The second is probably less familiar to most, and I hope it remains so, but here in Alaska it is constantly being drummed into us. This is what happens in an avalanche. The churning snow sets up like concrete as soon as it comes to a halt. Well, not quite like concrete — it can be dug through with shovels – but far too hard to shift by moving your body. Marna is caught in an avalanche in Homecoming:

Even as she crouched and aimed herself for a belt of trees that might provide some protection, the leading edge of the avalanche overran her, tumbling her helplessly down the slope. The churning snow caught and twisted one forceweb until she thought her leg would break, but the torsion activated the safety cutoffs and the forcewebs went abruptly inert. She clawed her way upward through the fast-moving snow, and tried to remember what lay downhill. Only her perceptive sense kept her from total disorientation.

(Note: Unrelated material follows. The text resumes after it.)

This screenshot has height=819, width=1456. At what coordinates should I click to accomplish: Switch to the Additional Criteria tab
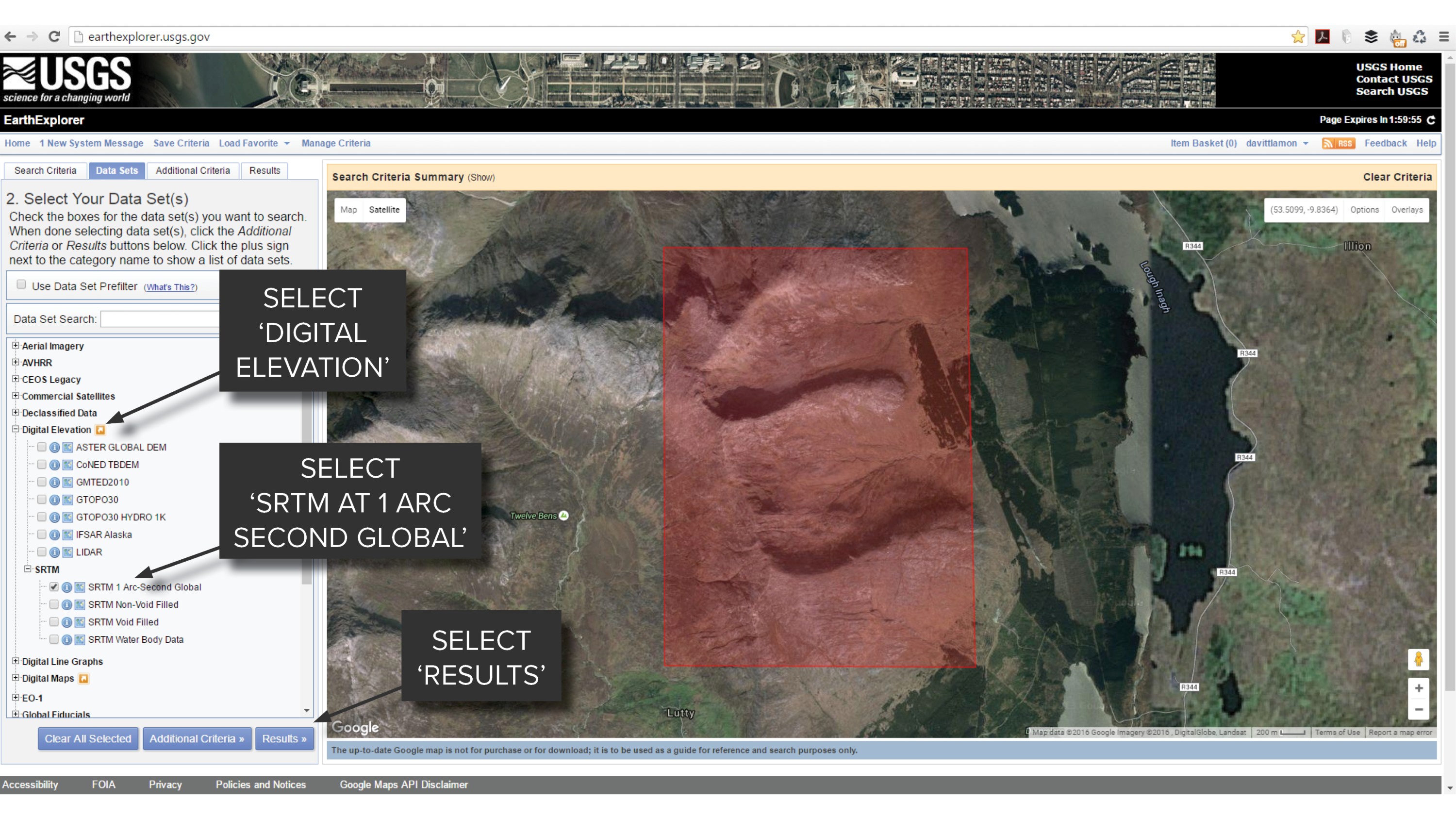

The buffeting and spinning as she was carried along reminded her of the time she had been caught in the breaking wave—but then Win had been there to rescue her. Win. She had repudiated whatever was left of Win, but as the slowing mass suddenly set rigidly about her body, she wondered at her own insanity in wanting to be alone. She struggled to move, but felt only the slight snapping of a switch, followed by the growing cold of the snow that held her prisoner. Her struggles must have turned off the thermal suit, she realized with a growing sense of despair. Exhausted and chilled, she could not even visualize a place of safety. Win, she sobbed mentally. Forgive me, my love.

This is a situation where time is absolutely essential, and buried but living victims are likely to die of suffocation or cold – often in less time than it takes to get help. Dogs are better than people at finding victims, but if search and rescue dogs have to be flown in, it is often too late to find anything but a body.